Melakukan evaluasi intervensi pertama, kedua dan ketiga setelah

penyuluhan

3.5 UJI KEABSAHAN DATA

Uji keabsahan data bertujuan untuk menguji kualitas data atau

informasi yang diperoleh sehingga menghasilkan data dengan validitas tinggi.

Uji keabsahan data dimaksudkan untuk menguji kualitas data / informasi

yang diperoleh sehingga menghasilkan data dengan validitas tinggi.

Disamping integritas peneliti (karena peneliti menjadi instrument utama), uji

keabsahan data dapat di lakukan dengan :


1. Menambahakan waktu untuk penelitian dan melakukan tindakan pada

klien dan keluarga.

2. Sumber informasi tambahan menggunakan triangulasi dari dua sumber

data utama yaitu, klien dan keluarga klien yang berkaitan dengan

masalah yang diteliti.

3.6 ANALISA DATA

3.7.1 PENGUMPULAN DATA

Data dikumpulkan dari hasil WOD (wawancara, observasi,

dokumentasi). Hasil ditulis dalam bentuk transkip (catatan

terstruktur).

3.7.2 MEREDUKSI DATA

Dari hasil wawancara yang terkumpul dalam bentuk catatan

lapangan dijadikan data dalam bentuk transkip dan dikelompokkan

menjadi data subjektif dan data objektif, dianalisa berdasarkan hasil

pemeriksaan diagnostic kemudian dibandingkan nilai normal.

3.7.3 PENYEJIAN DATA

Penyajian data dapat dilakukan dengan tabel, bagian maupun

naratif. Kerahasiaan dari klien dijamin dengan jalan menyamarkan

identitas dari klien.

3.7.4 KESIMPULAN

Data yang disajikan , kemudian data dibahas dan dibandingkan

dengan hasil-hasil penelitian secara teoritis dengan perilaku kesehatan.

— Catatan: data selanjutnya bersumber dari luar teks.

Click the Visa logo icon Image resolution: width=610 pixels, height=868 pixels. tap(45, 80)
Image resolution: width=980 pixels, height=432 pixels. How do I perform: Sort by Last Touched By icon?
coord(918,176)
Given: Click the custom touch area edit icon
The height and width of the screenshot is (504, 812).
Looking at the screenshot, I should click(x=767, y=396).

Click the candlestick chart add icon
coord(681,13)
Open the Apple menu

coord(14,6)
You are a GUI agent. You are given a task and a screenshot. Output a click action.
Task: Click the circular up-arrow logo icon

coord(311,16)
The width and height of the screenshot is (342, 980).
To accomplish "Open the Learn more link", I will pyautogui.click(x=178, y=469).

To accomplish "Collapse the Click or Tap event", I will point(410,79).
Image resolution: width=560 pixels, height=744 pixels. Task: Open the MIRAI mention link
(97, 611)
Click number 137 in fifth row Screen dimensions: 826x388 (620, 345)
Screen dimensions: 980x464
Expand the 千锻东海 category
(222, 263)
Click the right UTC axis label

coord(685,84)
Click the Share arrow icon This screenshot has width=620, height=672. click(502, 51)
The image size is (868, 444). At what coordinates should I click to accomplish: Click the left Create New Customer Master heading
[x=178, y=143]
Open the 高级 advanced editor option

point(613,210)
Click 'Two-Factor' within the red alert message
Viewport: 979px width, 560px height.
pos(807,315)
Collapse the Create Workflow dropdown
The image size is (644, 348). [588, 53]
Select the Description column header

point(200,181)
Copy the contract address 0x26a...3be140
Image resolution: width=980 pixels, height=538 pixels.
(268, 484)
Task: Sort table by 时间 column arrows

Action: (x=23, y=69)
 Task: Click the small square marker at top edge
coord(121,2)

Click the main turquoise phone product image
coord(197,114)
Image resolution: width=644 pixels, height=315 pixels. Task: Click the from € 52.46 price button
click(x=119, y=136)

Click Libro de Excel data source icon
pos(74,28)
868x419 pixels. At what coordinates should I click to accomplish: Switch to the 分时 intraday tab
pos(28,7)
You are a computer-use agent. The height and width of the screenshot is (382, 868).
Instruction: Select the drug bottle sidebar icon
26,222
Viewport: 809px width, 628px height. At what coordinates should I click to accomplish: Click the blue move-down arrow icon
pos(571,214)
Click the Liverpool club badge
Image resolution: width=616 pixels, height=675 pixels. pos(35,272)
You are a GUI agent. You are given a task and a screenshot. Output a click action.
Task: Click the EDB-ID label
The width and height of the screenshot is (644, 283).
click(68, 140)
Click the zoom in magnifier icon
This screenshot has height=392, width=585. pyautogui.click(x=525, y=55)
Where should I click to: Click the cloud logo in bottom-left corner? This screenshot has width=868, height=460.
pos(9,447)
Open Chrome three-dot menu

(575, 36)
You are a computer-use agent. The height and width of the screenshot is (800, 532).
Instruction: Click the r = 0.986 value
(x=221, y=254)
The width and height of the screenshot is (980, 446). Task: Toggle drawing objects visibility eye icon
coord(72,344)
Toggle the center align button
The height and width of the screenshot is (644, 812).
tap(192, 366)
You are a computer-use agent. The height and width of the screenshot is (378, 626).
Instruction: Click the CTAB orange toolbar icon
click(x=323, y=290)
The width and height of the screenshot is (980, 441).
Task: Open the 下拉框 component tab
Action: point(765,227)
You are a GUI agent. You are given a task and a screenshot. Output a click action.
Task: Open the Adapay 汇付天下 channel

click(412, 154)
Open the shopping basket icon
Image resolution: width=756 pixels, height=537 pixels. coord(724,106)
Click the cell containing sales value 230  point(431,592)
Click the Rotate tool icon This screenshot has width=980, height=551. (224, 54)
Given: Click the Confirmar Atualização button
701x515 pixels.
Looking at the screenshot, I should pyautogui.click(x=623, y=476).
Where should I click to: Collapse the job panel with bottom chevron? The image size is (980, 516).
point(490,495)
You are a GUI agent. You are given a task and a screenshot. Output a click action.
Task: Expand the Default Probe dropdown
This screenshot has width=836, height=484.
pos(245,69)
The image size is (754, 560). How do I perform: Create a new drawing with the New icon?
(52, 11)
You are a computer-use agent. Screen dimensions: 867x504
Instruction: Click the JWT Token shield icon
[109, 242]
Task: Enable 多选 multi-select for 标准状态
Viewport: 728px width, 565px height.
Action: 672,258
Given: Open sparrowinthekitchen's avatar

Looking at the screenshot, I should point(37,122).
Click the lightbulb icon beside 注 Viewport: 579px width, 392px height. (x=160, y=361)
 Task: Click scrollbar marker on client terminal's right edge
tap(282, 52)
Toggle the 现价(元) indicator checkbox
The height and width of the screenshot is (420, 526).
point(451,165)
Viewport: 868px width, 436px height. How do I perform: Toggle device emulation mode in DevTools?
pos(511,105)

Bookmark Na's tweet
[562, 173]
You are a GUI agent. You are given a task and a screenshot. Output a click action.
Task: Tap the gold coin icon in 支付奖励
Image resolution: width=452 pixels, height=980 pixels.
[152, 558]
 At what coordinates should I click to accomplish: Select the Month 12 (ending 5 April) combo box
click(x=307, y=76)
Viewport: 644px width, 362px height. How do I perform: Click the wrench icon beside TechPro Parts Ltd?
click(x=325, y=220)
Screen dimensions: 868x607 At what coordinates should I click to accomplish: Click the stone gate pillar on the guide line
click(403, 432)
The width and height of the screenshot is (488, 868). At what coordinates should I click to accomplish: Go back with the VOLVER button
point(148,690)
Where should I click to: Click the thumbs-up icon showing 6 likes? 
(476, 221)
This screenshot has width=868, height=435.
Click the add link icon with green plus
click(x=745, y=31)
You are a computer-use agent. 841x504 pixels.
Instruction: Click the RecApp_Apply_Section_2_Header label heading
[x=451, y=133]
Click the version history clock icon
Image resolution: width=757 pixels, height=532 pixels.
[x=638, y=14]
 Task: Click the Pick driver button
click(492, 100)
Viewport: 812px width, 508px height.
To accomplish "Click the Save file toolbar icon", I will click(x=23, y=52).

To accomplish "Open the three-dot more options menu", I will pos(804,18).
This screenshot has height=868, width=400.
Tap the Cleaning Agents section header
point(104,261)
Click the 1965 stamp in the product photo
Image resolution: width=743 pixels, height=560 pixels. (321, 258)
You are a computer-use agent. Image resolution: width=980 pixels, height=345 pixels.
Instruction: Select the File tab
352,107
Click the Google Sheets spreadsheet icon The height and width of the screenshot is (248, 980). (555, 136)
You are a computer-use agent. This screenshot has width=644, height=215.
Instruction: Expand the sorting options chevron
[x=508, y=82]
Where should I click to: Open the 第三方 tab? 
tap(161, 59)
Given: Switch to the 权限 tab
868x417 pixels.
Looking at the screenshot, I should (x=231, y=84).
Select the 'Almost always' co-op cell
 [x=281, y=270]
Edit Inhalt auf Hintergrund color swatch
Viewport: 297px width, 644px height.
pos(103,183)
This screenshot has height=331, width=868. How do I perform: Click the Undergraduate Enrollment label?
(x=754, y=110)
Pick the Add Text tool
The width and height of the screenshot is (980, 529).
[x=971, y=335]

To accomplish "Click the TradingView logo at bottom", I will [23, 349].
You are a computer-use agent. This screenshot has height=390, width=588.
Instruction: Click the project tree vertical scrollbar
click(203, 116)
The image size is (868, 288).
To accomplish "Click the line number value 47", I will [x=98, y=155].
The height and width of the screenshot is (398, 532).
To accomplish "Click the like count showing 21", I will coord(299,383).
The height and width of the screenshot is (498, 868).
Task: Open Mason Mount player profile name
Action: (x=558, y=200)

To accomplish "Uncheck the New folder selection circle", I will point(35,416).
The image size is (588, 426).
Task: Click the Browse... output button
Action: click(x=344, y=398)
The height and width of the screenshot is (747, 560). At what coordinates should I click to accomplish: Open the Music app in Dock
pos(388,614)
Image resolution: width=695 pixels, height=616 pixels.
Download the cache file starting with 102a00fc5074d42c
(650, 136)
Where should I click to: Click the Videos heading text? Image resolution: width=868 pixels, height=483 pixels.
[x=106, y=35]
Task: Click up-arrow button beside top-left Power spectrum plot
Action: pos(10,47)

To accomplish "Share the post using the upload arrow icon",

Penarikan kesimpulan dilakukan dengan metode induksi. Data yang


dikumpulkan terkait dengan data pengkajian, diagnosis, perencanaan,

tindakan data evaluasi.

3.7 ETIKA PENELITIHAN

3.8.1 INFORMED CONSENT

Informed consent adalah bentuk persetujuan antara penalty

dengan responden peneliti yang memberikan lembar persetujuan.

Seperti mengatakan apakah ibu atau bapak bersedia untuk menjadi

responden, jika klien tidak bersedia kita tidak bolek untuk

memaksakan klien

3.8.2 ANONIMITY

Isu etika keperawatan adalah isu yang menjamin penggunaan

subjek penelitian dengan tidak mencantumkan atau tidak

mencantumkan nama responden (menggunakan inisial nama) pada

formulir pengumpulan data, jika tidak maka hasil penelitian akan

ditampilkan.

3.8.3 CONFIDENTIALY

Perawat harus bisa menjaga semua informasi tentang klien

yang harus dijaga kerahasiannya. Kita sebagai perawat tidak boleh

menceritakan informasi mengenai klien kepada semua orang

terkecuali kepada keluarga pasien atau kuasa hukum jika diperlukan.